Monday, July 19, 2004

HOME

The sun is high at six in the evening as the train pulls into South Bend. For the last half hour of the ride it has raced along the tracks, across the green fields and through the trees and the little hidden rivers. As the train turns into our city we all look out on it and at the setting sun as if we’ve never seen a Walgreens, never seen a Masonic Lodge, never seen a landing strip before. We are all filled with wonder and gladness to return home.
No matter how good the trip was, no matter how enjoyable the journey to friends or place may have been there is nothing like the journey home and the walk into one’s own house. There is no relaxation like that the body takes when the feet plant themselves on the floor and seem to reach, like plant roots into the ground and draw up strength from being in this place: home.
People who have never loved their home don’t understand. People who have never been rooted to a palce cannot know what this is like. To come home and say, “New York was nice, yes. But it wasn’t South Bend. To travel to Amsterdam and say, “Well, yes, there were plenty of museums and the canals were lovely. But you can’t get two packs of Marlboros for four dollars at the Speedway gas station.”
Americans are addicted to rootlessness and in love with places they don’t belong. We are supposed to like our big cities and our individual lives and run from our families and the places that sustain us. But two days from Chicago were two days I couldn’t see the sky, and felt disconnected from the land. The neighborhoods on the North End now aren’t like the old neighborhoods, or like my neighborhood where everyone knows everyone else and everyone’s sister and mother and grandmother, where everyone is tangled together in invisible webs. Here, in my city there are buses and trains and cabs but courtesy is not simply a formality.
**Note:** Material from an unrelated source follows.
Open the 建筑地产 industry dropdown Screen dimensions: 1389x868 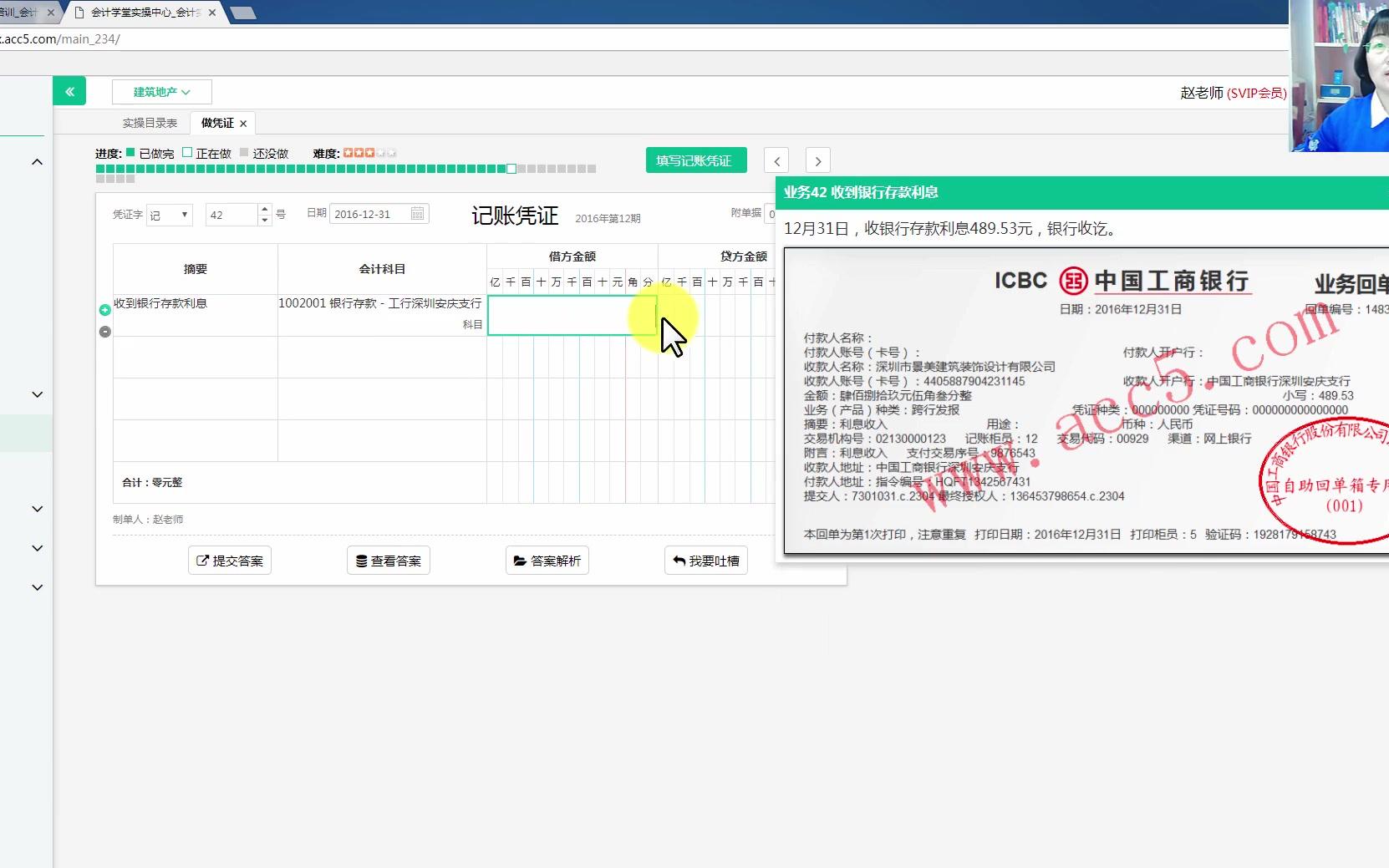161,92
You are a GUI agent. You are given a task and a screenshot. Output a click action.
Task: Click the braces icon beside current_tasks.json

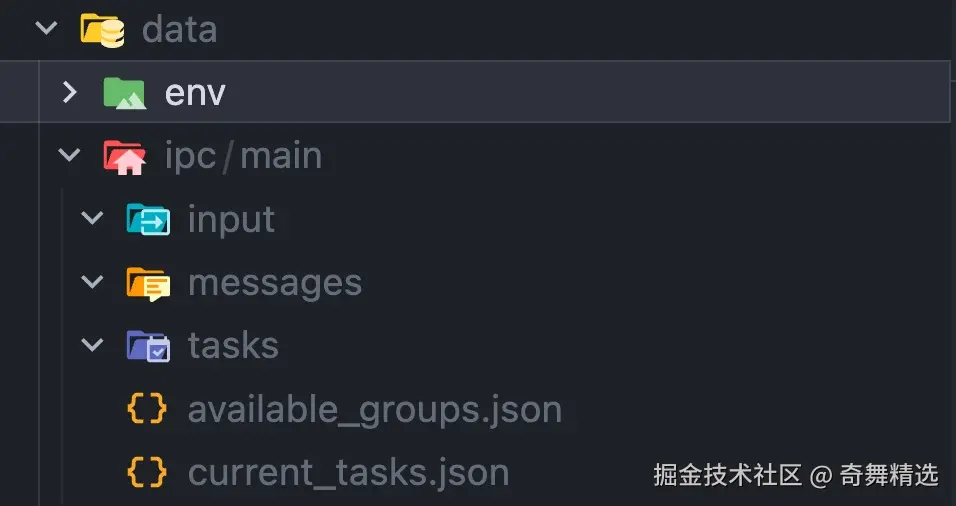pos(148,472)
You WILL see this cab driver again. So you’d better behave. This bus driver is your girlfriend’s cousin. So you are connected. Everything is related to everything. The woman at the cigarette shop with not charge you for what you bought today because she likes you. The librarians will wave your fines. If you ask a waitress for free dessert she will think about it a moment, and then come out with one. Money is not quite as powerful as sheer decency. On the busy streets of down town lawyers wave to you, the trolley drivers lean out their windows and shout to you. You must give to the bums because, yes… they know you. You are wholly responsible, wholly cared for, wholly a part of this city and, therefore… whole.

2 comments:

Anonymous said...

Hey Chris. I'm tired and past writing today, but I had to stop by and let you know that this and the last post spoke to me, reached me.

Home is a strange subject and perhaps one that I ought to explore, because part of my malaise is the feeling that I don't have a home.

andrew

Chris said...

Home's funny because the feeling can come and go. Often it helps to leave just to appreciate what you left behind.